Here it’s been suggested that we replace our qualifying exams with having the student prepare a written review of some reasonably-live topic from the literature and take an oral exam on it, which would be more work for us but come a lot closer to testing what the students actually need to know.
I agree that it’s hard to teach how to think like a scientist, or whatever. But I don’t think of the alternatives as “measure theory vs. how-to-think-like-a-scientist” or even “measure theory vs. statistics”. I think of it as “measure theory vs. economics” or “measure theory vs. CS” or “measure theory vs. poli sci” or whatever. That is, sure, all other things being equal, it’s better to know measure theory (or so I assume, not ever having really learned it myself, which didn’t stop me from proving 2 published theorems, one of which is actually true). But, all other things being equal, it’s better to know economics (by this, I mean economics, not necessarily econometrics), and all other things being equal, it’s better to know how to program. Etc. I don’t see why measure theory gets to be the one non-statistical topic that gets privileged as being so requrired that you get kicked out of the program if you can’t do it.
Cosma then shot back with:
I also don’t think of the alternatives as “measure theory vs. how-to-think-like-a-scientist” or even “measure theory vs. statistics”. My feeling — I haven’t, sadly, done a proper experiment! — is that it’s easier to, say, take someone whose math background is shaky and teach them how a generating-class argument works in probability than it is to take someone who is very good at doing math homework problems and teach them the skills and attitudes of independent research.
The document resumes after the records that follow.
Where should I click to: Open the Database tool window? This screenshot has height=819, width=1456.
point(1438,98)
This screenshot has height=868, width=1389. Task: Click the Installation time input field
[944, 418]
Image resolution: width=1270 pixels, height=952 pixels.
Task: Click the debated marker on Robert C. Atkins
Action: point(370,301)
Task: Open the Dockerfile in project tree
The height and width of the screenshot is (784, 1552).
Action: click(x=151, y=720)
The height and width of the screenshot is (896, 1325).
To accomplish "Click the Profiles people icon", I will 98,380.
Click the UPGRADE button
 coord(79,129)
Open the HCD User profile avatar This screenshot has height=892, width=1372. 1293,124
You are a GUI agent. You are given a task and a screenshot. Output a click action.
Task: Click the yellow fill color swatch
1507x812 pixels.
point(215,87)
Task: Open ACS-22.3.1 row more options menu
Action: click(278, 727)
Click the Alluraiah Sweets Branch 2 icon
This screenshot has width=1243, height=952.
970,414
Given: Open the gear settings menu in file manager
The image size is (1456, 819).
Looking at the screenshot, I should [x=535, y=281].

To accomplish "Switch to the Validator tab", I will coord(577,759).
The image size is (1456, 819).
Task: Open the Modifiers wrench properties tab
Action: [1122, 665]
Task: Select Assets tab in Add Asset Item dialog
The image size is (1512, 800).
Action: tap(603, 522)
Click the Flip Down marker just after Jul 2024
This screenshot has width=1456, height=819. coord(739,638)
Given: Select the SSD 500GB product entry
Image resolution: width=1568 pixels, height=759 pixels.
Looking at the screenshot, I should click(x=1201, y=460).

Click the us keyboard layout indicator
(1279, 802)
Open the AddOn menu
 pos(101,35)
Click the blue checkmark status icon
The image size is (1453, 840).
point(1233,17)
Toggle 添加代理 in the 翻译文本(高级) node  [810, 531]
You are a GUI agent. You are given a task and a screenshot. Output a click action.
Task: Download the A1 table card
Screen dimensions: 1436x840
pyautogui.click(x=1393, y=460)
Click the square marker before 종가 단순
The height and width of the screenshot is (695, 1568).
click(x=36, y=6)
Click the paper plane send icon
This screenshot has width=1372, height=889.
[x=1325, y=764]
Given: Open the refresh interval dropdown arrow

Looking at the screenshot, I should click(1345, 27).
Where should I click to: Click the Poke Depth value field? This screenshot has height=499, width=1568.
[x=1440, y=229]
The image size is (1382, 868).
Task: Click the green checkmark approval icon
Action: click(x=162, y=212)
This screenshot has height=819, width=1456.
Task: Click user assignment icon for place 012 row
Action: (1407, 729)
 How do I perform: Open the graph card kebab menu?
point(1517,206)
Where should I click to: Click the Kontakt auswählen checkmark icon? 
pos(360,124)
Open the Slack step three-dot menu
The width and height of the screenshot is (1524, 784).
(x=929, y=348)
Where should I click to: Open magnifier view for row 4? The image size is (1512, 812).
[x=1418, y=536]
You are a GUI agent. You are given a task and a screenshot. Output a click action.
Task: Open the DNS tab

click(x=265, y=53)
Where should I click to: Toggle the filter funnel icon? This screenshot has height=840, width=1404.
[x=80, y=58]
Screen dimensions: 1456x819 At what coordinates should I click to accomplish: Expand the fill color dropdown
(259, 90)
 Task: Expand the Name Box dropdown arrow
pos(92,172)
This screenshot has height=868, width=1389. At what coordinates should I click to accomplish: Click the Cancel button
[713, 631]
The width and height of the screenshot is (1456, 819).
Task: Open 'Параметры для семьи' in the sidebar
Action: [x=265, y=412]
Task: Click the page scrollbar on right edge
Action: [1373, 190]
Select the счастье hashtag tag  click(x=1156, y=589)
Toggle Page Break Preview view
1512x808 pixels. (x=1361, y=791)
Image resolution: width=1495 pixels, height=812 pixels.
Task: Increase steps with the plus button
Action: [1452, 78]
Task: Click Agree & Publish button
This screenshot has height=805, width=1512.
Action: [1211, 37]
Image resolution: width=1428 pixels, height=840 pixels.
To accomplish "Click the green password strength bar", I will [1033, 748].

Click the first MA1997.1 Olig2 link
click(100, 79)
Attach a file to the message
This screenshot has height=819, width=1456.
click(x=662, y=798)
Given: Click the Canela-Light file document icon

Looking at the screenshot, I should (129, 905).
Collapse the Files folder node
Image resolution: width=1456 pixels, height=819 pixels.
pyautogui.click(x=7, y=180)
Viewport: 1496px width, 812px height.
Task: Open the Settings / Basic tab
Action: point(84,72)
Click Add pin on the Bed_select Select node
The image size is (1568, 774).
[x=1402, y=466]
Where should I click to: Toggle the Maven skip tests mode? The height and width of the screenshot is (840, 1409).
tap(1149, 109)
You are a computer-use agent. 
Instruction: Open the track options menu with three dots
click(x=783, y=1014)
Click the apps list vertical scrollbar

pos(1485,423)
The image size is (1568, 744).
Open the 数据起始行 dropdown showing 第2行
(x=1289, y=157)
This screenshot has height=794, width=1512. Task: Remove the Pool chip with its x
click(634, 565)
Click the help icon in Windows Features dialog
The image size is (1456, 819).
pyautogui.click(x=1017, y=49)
You say, “I think of it as “measure theory vs. economics” or “measure theory vs. CS” or “measure theory vs. poli sci” or whatever.” I’m more ambitious; I want our students to learn measure-theoretic probability, and scientific programming, and whatever substantive field they need for doing their research, and, of course, statistical theory and methods and data analysis. Because I honestly think that if someone is going to engage in building stochastic models for parts of the world, they really ought to understand how probability _works_, and that is why measure theory is important, rather than for its own sake. (I admit to some background bias towards the probabilist’s view of the world.) At the same time it seems to me a shame (to use no stronger word) if someone, in this day and age, gets a ph.d. in statistics and doesn’t know how to program beyond patching together scripts in R.
P.S. I think measure theory should be part of the Ph.D. statistics curriculum but I don’t think it should be a required part of the curriculum. Not unless other important topics such as experimental design, sample surveys, statistical computing and graphics, stochastic modeling, etc etc are required also. It’s sad to think of someone getting a Ph.D. in statistics and not knowing how to work with mixed discrete/continuous variables (see Nicolas’s comment below) but it seems equally sad to see Ph.D.’s who don’t know what Anova is, who don’t know the basic principles of experimental design (for example, that it’s more effective to double the effect size than to double the sample size), who don’t know how to analyze a cluster sample, and so forth.
Unfortunately, not all students can do everything, and any program only gets some finite number of applicants. If you restrict your pool to those who want to do (or can put up with) measure theory, you might very well lose some who could be excellent statistical researchers. It would be sort of like not admitting Shaq to your basketball program because he can’t shoot free throws.